Permítanme, damas y caballeros, someter a su consideración Gloria!, la incursión inaugural de Margherita Vicario en el arte cinematográfico, una obra que se pavonea con la audacia de una debutante y la gracia de una mente que ha decidido que la historia merece ser zarandeada por los hombros. Esta pieza es un curioso híbrido: un drama histórico que se niega a permanecer en su corsé, una parábola de emancipación femenina y un experimento musical que desafía las leyes del tiempo con una insolencia casi admirable.
La acción nos traslada al Veneto del siglo XVIII, al Sant’Ignazio, un instituto musical femenino que parece más una prisión de talentos que un santuario de las musas. Allí conocemos a Teresa, encarnada por Galatea Bellugi con una mezcla de reserva y fervor que sugiere un alma demasiado grande para su humilde condición de criada. Esta «muta», como la llaman, descubre un pianoforte olvidado y, con él, desata una corriente de creatividad que arrastra a sus compañeras —un conjunto de jóvenes interpretadas con brío por Carlotta Gamba, Veronica Lucchesi y otras— hacia una música que Vicario osa calificar de «moderna». Es un anacronismo tan flagrante que uno casi puede oír a Bach revolverse en su tumba, pero también un golpe maestro que conecta el pasado con nuestro presente con la precisión de un reloj suizo.

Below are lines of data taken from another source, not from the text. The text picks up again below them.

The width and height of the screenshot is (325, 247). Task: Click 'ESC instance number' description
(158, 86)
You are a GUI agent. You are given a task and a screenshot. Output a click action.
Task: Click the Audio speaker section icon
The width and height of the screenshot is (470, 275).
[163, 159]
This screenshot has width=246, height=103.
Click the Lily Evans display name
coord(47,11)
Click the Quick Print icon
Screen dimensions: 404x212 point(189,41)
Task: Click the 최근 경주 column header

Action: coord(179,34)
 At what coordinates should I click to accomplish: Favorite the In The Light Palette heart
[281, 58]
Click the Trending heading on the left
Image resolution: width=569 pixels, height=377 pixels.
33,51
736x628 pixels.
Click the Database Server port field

La dirección de Vicario revela una inteligencia que no se contenta con lo convencional. Transforma los sonidos mundanos —el roce de una escoba, el eco de un cucharón— en una sinfonía que impulsa la narrativa con una vitalidad que rara vez se ve en el cine histórico. La banda sonora, creada por ella misma junto a Davide Pavanello, es una fusión audaz de lo barroco y lo contemporáneo, un desafío a las normas que resuena como un manifiesto. La fotografía de Gianluca Palma, con su aire de pintura clásica y su inquieta cámara en mano, viste la película con una elegancia que no teme ensuciarse las manos, mientras que el diseño de producción evoca un mundo tan opresivo como hermoso.

El elenco es un triunfo de la voluntad colectiva. Bellugi dota a Teresa de una dignidad silenciosa que habla más alto que cualquier aria, y sus compañeras forman un coro de rebeldes cuya camaradería es tan convincente como inspiradora. Los hombres —Paolo Rossi como un maestro Perlina de comicidad seca y Natalino Balasso como un director de pomposa ineptitud— son retratados con un toque de sátira que, lejos de ser mera burla, subraya la crítica al orden patriarcal con una precisión quirúrgica.
Sin embargo, «Gloria» no está exenta de defectos que un ojo atento no puede ignorar. El guion, coescrito por Vicario y Anita Rivaroli, tiende a la simplicidad, dejando cabos sueltos que piden a gritos un nudo más firme. Hay momentos en que la exuberancia del tono amenaza con trivializar los graves temas que aborda —la exclusión de las mujeres del canon musical, la lucha por la voz propia—, y uno se pregunta si esta ligereza es un acto de valentía o una evasión. El clímax, un concierto ante el Papa que estalla en un caos liberador, es un espectáculo de pura teatralidad, pero carece de la profundidad que podría haberlo elevado de lo memorable a lo inolvidable.
Con todo, «Gloria» es un debut que merece aplauso, no solo por su ambición, sino por su capacidad de provocar y deleitar. Margherita Vicario ha creado una obra que es a la vez un homenaje a las compositoras silenciadas por la historia y un desafío a las convenciones del cine italiano, tan a menudo atrapado en la nostalgia o la solemnidad. No es una revolución completa, pero sí un primer disparo, elegante y certero, en una batalla que merece ser librada. Para aquellos que valoran el arte como un medio de cuestionamiento y no solo de consuelo, esta película ofrece un placer refinado, aunque imperfecto. Es, en suma, una promesa: Vicario tiene algo que decir, y el mundo haría bien en escuchar.